Regulatory volume decrease in cultured astrocytes. II. Permeability pathway to amino acids and polyols

Abstract

The permeability of the hyposmolarity-activated pathway to amino acids and polyols in cultured astrocytes was examined following the change in rate and direction of regulatory volume decrease (RVD) when the extracellular concentration of the osmolytes was increased to reverse their intracellular-extracellular concentration gradient. Activation of the pathway by swelling would allow those permeable osmolytes to enter the cell and inhibit RVD. The pathway was found to be permeable to neutral amino acids, with beta-amino acids (beta-alanine = taurine > gamma-aminobutyric acid) more permeable than alpha-amino acids. Glycine, alanine, threonine, phenylalanine, and asparagine, but not glutamine, were permeable through this pathway. Aspartate was more permeable than glutamate, and K+ and not Na+ must be the accompanying cation.

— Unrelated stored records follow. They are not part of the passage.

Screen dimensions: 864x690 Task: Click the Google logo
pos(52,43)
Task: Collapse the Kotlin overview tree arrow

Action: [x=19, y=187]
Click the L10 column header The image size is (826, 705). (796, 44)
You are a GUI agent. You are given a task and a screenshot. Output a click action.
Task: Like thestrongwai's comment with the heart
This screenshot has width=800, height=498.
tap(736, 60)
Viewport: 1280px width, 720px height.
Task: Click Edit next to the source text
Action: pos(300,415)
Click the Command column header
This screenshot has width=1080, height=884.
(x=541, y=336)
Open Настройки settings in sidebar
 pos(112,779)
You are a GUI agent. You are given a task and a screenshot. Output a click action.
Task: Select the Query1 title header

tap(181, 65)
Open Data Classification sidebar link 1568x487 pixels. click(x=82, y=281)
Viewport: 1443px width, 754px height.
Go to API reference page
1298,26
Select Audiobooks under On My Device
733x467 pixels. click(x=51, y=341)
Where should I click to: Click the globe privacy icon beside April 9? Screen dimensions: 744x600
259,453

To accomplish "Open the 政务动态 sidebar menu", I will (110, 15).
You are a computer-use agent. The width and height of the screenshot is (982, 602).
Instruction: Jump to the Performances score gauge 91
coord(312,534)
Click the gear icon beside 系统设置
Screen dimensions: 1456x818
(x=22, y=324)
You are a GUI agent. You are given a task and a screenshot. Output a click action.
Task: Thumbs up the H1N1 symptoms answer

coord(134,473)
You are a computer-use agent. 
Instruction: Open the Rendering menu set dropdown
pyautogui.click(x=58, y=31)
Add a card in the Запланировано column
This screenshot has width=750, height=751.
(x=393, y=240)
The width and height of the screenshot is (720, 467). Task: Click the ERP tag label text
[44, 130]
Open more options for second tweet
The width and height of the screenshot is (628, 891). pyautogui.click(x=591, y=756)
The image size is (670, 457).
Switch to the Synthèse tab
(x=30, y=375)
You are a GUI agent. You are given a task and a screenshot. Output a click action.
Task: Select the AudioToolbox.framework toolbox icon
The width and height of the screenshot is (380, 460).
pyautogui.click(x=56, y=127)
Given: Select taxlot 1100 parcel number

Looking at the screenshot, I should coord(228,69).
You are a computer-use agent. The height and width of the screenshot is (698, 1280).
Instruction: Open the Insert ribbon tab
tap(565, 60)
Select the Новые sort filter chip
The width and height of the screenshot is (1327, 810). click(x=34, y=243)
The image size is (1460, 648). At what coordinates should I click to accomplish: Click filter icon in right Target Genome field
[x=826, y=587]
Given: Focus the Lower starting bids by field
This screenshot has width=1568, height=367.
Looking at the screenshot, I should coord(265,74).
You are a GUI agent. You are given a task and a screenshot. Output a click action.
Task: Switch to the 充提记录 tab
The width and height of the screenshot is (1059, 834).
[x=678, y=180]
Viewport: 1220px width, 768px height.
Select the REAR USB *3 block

Basic amino acids were excluded. The dimension of the amino acid pore activated by hyposmolarity seems to be at the limit of glutamate-glutamine size. Influx rather than efflux of amino acids was observed when extracellular concentration was greater than intracellular concentration, with differences in the amount accumulated by cells correlating with their efficiency as RVD blockers. Influx of taurine (as representative of permeable amino acids) was inhibited by the Cl- channel blockers/exchangers 4,4'-diisothiocyanostilbene-2,2'-disulfonic acid (40%) and dipyridamole (85%) , and it is suggested that amino acids permeate through an anion channel. Sorbitol and mannitol, but not inositol, exhibited a small inhibitory effect on the later phase of RVD, whereas inositol slightly accelerated RVD.